Assignment – Check every line of the records below for the string "computer", then report only how many lines have it.

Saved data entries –
==========
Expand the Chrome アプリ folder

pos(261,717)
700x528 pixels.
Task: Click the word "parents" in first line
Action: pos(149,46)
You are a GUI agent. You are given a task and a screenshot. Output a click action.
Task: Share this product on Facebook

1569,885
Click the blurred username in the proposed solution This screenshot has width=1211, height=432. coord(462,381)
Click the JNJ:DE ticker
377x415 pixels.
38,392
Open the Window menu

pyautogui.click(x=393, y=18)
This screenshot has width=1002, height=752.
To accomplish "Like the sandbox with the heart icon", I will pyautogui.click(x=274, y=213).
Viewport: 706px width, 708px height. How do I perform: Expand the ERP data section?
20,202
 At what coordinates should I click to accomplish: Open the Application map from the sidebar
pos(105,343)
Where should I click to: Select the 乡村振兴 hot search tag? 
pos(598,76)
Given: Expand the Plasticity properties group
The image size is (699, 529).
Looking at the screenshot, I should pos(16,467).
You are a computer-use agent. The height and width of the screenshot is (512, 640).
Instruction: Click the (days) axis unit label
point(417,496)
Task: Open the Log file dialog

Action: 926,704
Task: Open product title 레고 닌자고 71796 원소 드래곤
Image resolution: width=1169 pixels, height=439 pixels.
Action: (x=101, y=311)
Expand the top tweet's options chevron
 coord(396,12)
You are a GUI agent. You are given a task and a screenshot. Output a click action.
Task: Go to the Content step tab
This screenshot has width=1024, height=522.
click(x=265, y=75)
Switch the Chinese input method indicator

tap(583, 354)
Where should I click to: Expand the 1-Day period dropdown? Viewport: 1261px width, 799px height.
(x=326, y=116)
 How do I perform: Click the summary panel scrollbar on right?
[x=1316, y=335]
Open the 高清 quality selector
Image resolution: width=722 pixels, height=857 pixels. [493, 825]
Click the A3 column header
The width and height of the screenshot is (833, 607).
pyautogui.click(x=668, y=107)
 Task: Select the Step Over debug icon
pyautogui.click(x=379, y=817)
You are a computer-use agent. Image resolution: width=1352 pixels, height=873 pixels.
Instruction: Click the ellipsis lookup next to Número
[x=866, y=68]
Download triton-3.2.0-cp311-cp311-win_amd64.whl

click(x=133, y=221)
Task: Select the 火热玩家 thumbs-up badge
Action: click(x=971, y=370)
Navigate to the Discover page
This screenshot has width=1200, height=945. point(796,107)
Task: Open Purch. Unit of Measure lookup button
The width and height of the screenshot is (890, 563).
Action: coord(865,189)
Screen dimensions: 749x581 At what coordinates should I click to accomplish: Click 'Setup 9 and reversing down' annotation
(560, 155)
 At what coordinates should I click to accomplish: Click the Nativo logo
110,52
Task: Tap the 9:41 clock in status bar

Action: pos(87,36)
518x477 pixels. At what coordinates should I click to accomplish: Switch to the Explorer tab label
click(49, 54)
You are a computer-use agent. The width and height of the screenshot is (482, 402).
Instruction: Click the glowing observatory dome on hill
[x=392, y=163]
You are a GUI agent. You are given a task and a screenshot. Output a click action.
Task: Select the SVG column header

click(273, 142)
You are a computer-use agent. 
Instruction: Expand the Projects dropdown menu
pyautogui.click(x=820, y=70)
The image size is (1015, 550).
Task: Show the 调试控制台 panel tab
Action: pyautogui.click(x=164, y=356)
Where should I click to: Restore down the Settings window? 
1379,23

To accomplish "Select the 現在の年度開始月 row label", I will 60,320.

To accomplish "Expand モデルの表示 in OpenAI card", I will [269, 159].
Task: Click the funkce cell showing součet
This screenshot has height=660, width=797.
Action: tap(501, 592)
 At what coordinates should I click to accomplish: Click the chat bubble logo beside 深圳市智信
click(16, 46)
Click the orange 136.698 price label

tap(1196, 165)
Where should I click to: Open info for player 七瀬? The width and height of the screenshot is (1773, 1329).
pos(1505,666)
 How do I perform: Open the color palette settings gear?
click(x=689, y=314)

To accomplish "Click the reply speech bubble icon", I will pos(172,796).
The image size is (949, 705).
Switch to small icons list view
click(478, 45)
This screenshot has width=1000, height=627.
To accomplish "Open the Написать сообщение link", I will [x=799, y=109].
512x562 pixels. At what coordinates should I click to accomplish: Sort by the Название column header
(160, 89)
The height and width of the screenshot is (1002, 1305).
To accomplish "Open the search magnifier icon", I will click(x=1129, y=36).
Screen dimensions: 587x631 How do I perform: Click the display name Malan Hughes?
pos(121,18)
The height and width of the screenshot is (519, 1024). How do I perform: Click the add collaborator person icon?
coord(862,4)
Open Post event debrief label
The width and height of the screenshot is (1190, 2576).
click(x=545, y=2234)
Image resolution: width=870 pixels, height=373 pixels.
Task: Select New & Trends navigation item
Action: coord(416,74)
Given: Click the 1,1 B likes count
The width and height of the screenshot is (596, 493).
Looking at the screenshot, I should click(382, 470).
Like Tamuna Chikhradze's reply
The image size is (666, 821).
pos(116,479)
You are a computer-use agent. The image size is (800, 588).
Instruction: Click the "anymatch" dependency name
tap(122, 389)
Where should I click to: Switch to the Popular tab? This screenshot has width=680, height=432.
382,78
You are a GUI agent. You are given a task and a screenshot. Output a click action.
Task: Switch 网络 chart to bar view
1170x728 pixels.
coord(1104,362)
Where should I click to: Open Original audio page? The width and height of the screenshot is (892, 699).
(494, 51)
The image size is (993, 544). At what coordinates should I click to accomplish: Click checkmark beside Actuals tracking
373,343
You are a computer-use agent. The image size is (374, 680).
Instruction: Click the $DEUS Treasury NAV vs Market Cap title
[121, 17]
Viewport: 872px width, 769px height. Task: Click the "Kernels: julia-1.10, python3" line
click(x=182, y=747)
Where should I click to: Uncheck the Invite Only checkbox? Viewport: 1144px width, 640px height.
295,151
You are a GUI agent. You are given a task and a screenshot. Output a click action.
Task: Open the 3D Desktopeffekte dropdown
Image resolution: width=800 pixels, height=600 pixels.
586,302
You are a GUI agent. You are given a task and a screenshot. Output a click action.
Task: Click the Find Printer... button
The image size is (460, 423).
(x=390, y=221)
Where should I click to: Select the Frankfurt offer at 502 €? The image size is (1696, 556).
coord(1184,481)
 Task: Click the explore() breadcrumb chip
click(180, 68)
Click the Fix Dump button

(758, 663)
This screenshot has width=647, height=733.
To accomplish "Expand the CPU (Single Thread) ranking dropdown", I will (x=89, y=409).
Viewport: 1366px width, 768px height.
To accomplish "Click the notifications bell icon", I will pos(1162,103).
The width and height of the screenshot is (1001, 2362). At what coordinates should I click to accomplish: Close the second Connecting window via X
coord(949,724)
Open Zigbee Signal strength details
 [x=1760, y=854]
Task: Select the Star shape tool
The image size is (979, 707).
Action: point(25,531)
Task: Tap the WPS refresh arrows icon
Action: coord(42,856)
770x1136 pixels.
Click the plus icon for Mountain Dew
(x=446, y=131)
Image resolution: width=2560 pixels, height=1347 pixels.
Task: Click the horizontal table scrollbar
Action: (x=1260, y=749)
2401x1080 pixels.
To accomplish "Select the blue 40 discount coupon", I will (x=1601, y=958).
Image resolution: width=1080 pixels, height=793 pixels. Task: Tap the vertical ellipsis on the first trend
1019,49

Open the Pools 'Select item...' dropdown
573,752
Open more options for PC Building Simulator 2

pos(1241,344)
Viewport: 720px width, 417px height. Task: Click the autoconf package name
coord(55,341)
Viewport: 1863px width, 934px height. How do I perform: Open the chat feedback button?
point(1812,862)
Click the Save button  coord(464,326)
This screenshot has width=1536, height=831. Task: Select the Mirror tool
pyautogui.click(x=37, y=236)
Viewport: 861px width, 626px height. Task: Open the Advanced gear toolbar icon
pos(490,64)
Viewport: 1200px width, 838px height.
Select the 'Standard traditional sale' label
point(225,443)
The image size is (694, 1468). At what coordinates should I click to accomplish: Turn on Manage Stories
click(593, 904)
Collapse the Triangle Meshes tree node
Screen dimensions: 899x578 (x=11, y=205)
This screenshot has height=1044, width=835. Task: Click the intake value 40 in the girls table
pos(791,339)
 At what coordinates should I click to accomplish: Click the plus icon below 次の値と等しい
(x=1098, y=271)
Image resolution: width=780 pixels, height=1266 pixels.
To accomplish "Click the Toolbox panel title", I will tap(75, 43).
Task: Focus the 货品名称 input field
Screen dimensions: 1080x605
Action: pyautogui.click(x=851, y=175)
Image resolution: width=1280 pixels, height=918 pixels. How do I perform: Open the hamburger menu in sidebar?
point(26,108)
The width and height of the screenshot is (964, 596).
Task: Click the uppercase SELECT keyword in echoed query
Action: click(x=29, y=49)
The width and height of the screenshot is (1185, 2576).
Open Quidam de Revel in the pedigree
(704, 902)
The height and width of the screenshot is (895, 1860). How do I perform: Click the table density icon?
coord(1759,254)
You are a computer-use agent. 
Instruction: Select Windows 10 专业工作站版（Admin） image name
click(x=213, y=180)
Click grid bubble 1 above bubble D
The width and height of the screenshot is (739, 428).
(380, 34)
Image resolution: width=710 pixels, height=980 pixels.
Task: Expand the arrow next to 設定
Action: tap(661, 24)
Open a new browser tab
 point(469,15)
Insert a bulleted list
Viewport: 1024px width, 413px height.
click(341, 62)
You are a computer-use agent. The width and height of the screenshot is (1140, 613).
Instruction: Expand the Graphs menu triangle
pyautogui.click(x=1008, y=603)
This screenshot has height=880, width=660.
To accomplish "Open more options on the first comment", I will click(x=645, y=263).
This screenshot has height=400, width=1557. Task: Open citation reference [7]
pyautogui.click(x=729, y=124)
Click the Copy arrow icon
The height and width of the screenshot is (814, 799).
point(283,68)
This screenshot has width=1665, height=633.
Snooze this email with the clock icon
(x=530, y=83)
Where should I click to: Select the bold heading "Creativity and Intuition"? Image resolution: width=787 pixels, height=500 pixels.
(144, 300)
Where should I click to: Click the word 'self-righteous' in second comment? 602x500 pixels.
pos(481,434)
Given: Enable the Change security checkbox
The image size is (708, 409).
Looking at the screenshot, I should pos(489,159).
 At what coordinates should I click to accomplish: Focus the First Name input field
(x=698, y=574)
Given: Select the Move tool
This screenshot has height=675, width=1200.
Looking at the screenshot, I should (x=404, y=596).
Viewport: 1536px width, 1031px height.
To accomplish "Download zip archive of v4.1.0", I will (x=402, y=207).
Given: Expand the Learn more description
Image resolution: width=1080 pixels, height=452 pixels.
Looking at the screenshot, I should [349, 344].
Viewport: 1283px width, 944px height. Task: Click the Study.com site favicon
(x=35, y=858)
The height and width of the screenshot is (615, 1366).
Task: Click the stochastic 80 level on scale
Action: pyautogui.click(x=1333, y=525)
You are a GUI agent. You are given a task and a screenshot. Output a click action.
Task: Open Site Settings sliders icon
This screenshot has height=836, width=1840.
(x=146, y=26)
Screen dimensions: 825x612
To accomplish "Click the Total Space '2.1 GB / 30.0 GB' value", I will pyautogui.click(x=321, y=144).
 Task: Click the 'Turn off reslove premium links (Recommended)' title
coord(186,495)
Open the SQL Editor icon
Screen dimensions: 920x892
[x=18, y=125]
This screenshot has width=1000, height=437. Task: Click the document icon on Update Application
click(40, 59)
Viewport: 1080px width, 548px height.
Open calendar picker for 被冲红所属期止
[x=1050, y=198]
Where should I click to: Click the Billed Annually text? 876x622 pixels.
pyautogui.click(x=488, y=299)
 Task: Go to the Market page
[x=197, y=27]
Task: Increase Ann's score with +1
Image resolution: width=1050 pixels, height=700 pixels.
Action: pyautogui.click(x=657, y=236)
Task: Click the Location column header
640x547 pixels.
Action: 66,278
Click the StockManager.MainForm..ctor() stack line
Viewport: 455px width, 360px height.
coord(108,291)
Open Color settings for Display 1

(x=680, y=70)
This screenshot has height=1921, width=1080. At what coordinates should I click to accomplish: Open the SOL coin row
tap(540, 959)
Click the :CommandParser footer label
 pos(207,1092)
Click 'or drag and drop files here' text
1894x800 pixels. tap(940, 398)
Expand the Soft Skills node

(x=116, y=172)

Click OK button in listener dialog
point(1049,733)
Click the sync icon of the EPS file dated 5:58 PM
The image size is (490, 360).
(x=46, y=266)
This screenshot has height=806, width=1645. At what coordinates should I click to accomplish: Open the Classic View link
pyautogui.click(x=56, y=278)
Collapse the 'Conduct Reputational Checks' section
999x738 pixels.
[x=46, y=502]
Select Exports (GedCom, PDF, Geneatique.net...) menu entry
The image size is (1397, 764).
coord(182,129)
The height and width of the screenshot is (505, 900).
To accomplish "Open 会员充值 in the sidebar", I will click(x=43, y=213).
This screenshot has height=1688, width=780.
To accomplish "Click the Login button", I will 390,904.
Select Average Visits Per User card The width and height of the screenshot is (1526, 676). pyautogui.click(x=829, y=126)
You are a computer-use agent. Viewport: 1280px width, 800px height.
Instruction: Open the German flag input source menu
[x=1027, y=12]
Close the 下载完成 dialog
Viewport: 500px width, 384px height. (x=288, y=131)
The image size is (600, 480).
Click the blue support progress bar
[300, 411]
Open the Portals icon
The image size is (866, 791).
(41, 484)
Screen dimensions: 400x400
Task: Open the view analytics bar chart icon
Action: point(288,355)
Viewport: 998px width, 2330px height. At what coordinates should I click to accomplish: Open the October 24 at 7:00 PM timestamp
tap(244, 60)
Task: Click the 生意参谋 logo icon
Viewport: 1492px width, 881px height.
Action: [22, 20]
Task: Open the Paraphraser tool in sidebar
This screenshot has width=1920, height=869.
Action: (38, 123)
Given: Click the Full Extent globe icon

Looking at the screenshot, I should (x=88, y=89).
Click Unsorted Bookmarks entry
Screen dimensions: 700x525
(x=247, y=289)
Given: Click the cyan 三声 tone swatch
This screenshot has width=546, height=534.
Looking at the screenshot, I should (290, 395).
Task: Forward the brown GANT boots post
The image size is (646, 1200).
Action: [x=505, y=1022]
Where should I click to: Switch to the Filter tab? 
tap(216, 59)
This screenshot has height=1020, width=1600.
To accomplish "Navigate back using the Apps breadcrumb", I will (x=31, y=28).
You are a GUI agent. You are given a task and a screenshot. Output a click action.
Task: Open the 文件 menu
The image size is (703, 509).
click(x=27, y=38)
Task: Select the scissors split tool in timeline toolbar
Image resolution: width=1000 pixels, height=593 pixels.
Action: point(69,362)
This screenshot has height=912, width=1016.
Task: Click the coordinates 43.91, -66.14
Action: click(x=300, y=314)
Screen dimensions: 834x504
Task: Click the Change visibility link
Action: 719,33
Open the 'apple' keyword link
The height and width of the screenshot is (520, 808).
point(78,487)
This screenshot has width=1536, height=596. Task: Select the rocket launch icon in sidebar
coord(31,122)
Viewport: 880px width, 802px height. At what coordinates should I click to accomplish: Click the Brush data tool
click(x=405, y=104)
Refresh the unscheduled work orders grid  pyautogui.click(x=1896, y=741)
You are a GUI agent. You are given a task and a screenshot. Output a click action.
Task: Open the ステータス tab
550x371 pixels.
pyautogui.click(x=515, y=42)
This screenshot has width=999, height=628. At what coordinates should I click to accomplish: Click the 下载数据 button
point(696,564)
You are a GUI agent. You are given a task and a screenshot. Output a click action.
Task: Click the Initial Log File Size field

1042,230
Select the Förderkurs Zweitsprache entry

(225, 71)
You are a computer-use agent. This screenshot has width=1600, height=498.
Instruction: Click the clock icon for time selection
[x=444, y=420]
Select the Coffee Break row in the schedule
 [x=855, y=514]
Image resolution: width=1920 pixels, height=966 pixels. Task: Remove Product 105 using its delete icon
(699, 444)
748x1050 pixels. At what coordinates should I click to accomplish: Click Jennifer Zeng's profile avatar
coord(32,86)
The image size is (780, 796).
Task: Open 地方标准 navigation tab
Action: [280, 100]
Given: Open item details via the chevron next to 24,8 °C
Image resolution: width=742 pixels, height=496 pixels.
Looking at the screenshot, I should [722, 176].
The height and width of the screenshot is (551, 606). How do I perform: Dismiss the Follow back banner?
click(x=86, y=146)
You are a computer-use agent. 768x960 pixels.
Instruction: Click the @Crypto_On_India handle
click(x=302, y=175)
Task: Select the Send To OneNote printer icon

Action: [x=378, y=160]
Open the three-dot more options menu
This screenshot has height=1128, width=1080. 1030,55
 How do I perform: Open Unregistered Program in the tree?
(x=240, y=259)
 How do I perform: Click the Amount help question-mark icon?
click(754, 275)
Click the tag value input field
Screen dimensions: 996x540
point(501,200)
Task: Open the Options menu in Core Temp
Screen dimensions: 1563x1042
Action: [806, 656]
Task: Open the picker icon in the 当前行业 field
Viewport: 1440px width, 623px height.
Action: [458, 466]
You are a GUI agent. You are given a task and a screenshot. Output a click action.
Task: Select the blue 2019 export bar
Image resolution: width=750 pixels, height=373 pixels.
==========
Output of the exercise – 11